State has awarded $73 million to economically distressed areas from the Needs Based Public School Capital Fund.
Mike Kennedy | Nov 20, 2019
North Carolina has awarded $73 million in grant funds for school construction in six economically distressed counties.
WRAL-TV reports that the money from the state’s Needs Based Public School Capital Fund will go to Camden, Graham, Hertford, Northampton, Rutherford and Wilson counties.
“This is the third year these funds have been made available to benefit our students and educators who have had to deal with outdated facilities,” says Mark Johnson, the state’s superintendent of public instruction. “These grants will help address our state’s need to replace old, outdated schools with better learning environments.“
Over the past three years, the has awarded a total of $242 million dollars to local school districts, resulting in 22 new schools or buildings and the replacement of 32 schools.
This year’s awards:
Camden County: $10 million to build a new Camden County High School that will also house Camden Early College High School ($33.3 million total project cost).
Graham County: $3.2 million to build an addition to Robbinsville Middle School to house 6th grade and other renovations to the existing middle/high school building space to accommodate the 6th grade addition ($4.2 million total project cost).
Hertford County: $15 million to build a new Ahoskie Elementary School.
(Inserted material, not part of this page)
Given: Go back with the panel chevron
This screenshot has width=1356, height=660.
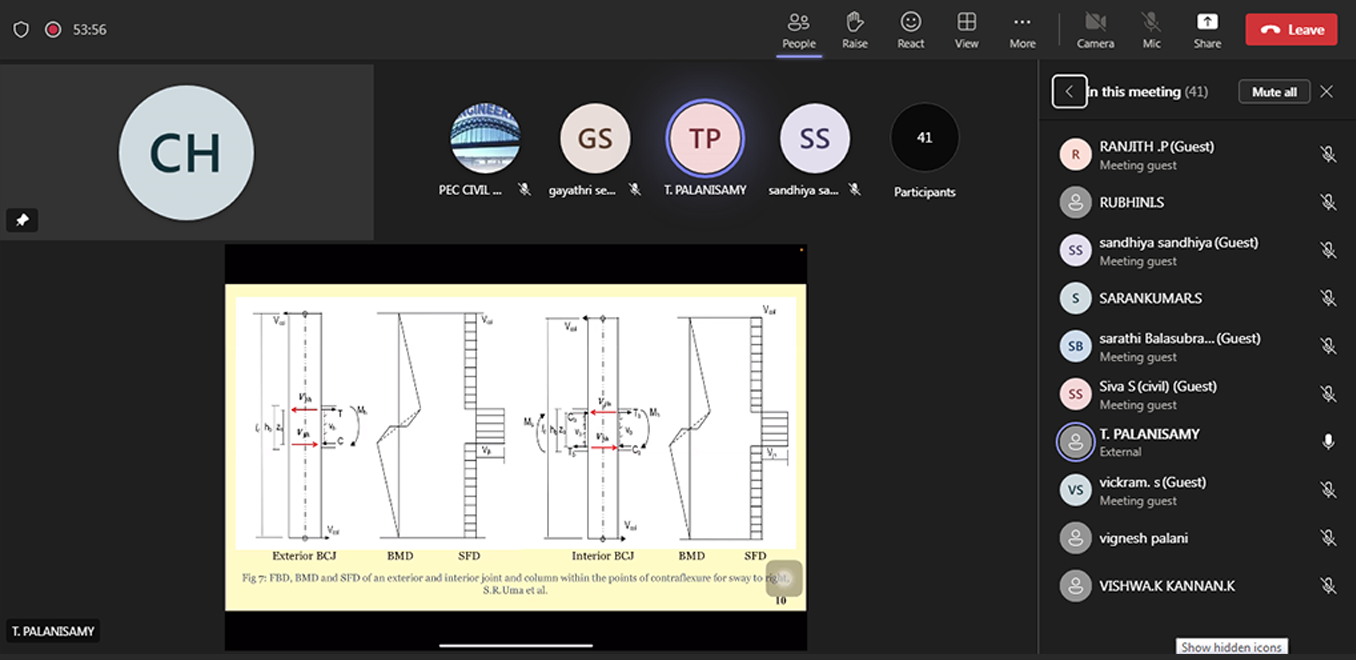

It will have areas for after-hours community activities. ($20 million total project cost).
Northampton County: $15 million for a new Northampton High School adjacent to the county recreation department that would share field, gymnasium and parking with the county facility ($34.7 million total project cost).
Rutherford County: $15 million for a new Rutherford-Spindale Middle School to replace the existing 94-year old school building. ($35 million total project cost).
Wilson County: $15 million to expand the Wilson County Schools Early College of Applied Technology Academy. The academy will move from shared space in an existing high school to a new 75,000-square-foot facility on the Wilson Community College Technology campus. ($20 million total project cost).
The state legislature created the fund to help school districts in lower-wealth counties that have critical public school building capital needs.The money comes from proceeds from the North Carolina Education Lottery.